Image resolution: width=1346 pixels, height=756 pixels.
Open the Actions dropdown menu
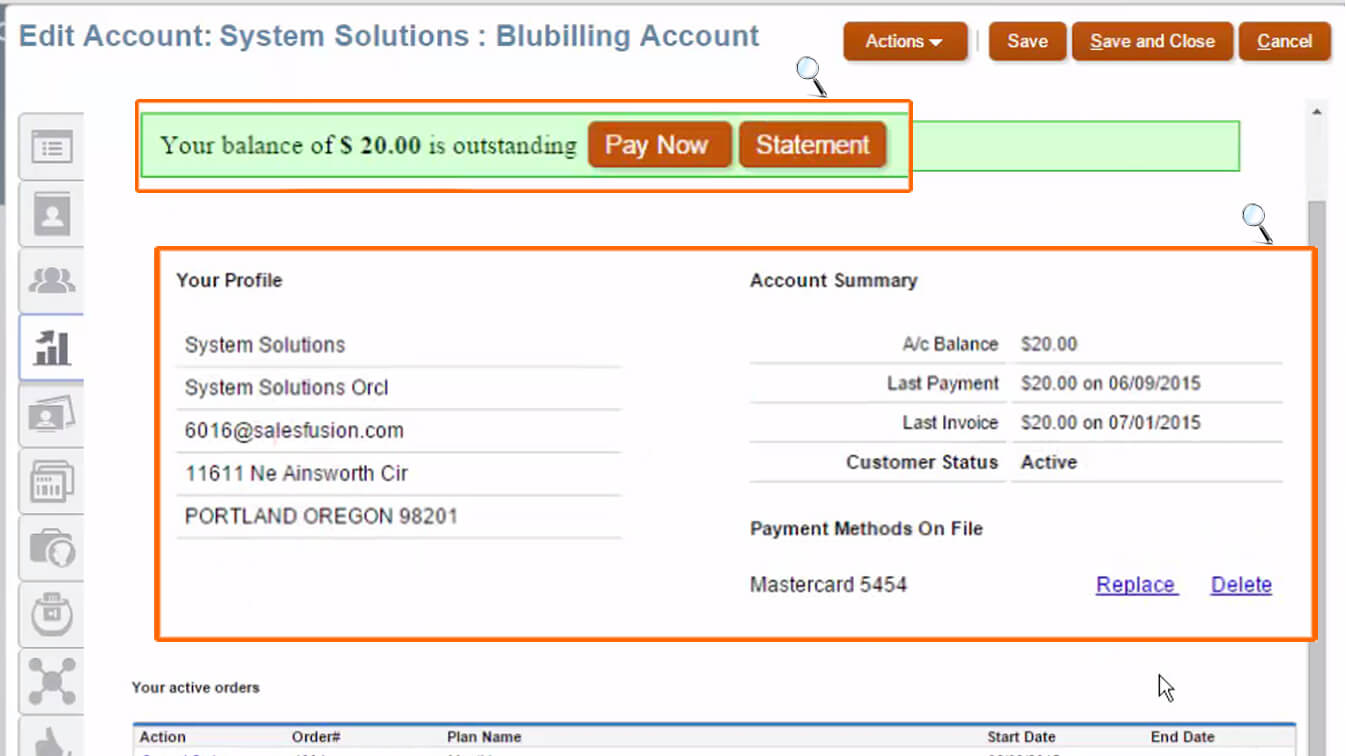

---

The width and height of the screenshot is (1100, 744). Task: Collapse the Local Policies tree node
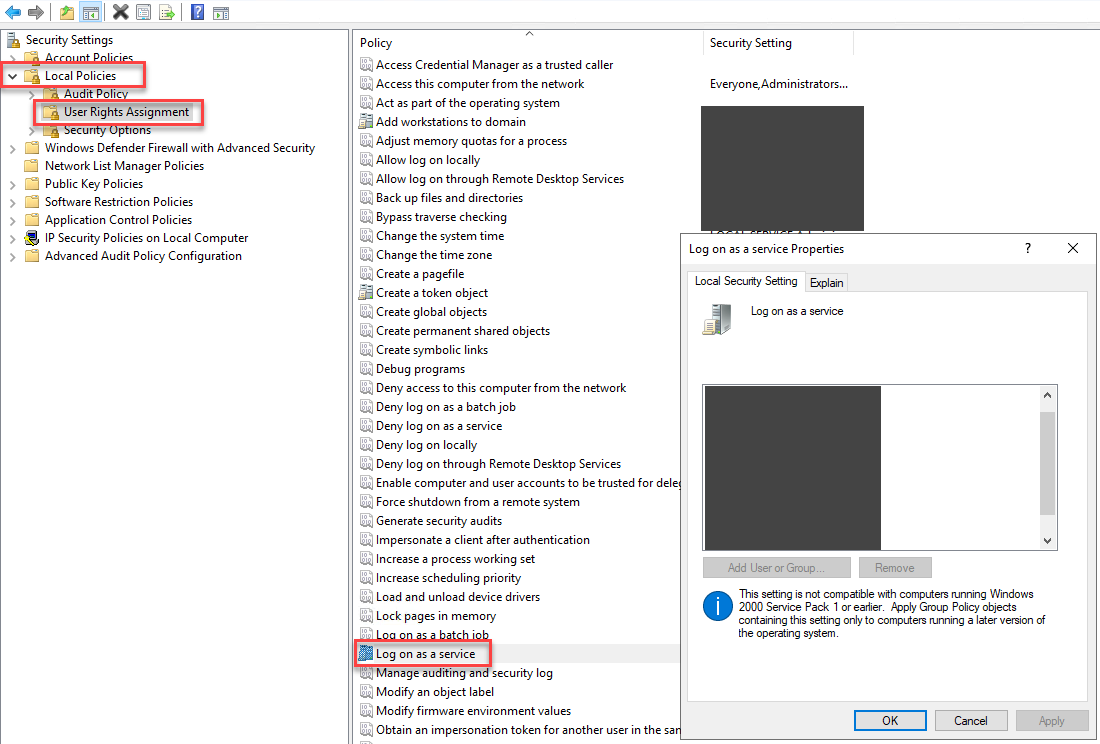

--

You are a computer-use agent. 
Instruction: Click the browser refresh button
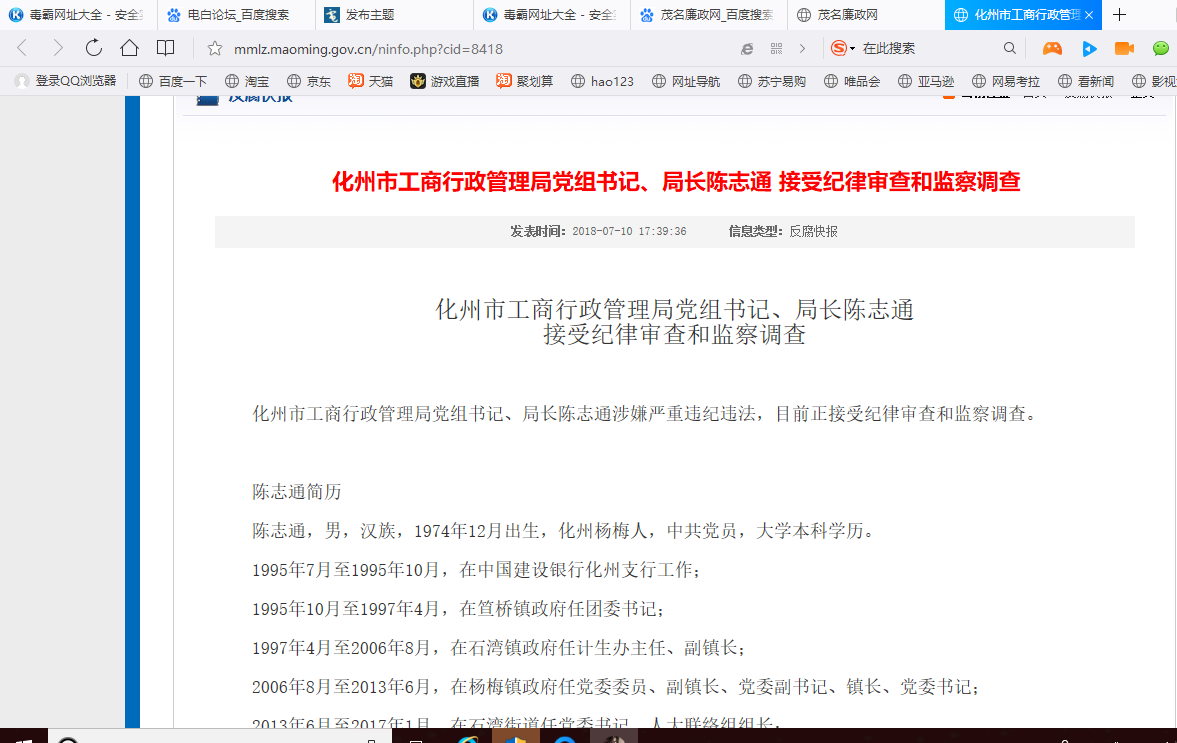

Task details | Each line in the entries above, starting at the line with "Image resolution: width=1346" and ending at the line with "Open the Actions dropdown menu", is to be printed exactly, and only those lines.

Response for this exercise |
Image resolution: width=1346 pixels, height=756 pixels.
Open the Actions dropdown menu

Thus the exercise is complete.